[Stored records]
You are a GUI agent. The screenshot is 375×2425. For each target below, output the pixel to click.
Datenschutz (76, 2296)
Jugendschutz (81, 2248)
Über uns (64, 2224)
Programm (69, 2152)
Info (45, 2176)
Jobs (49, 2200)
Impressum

[REQUIRED WORK]
Repeat the data above starting at the line with "Datenschutz (76, 2296)" and ending at its last line, exactly, with no other lines.

[RESPONSE TO THE EXERCISE]
Datenschutz (76, 2296)
Jugendschutz (81, 2248)
Über uns (64, 2224)
Programm (69, 2152)
Info (45, 2176)
Jobs (49, 2200)
Impressum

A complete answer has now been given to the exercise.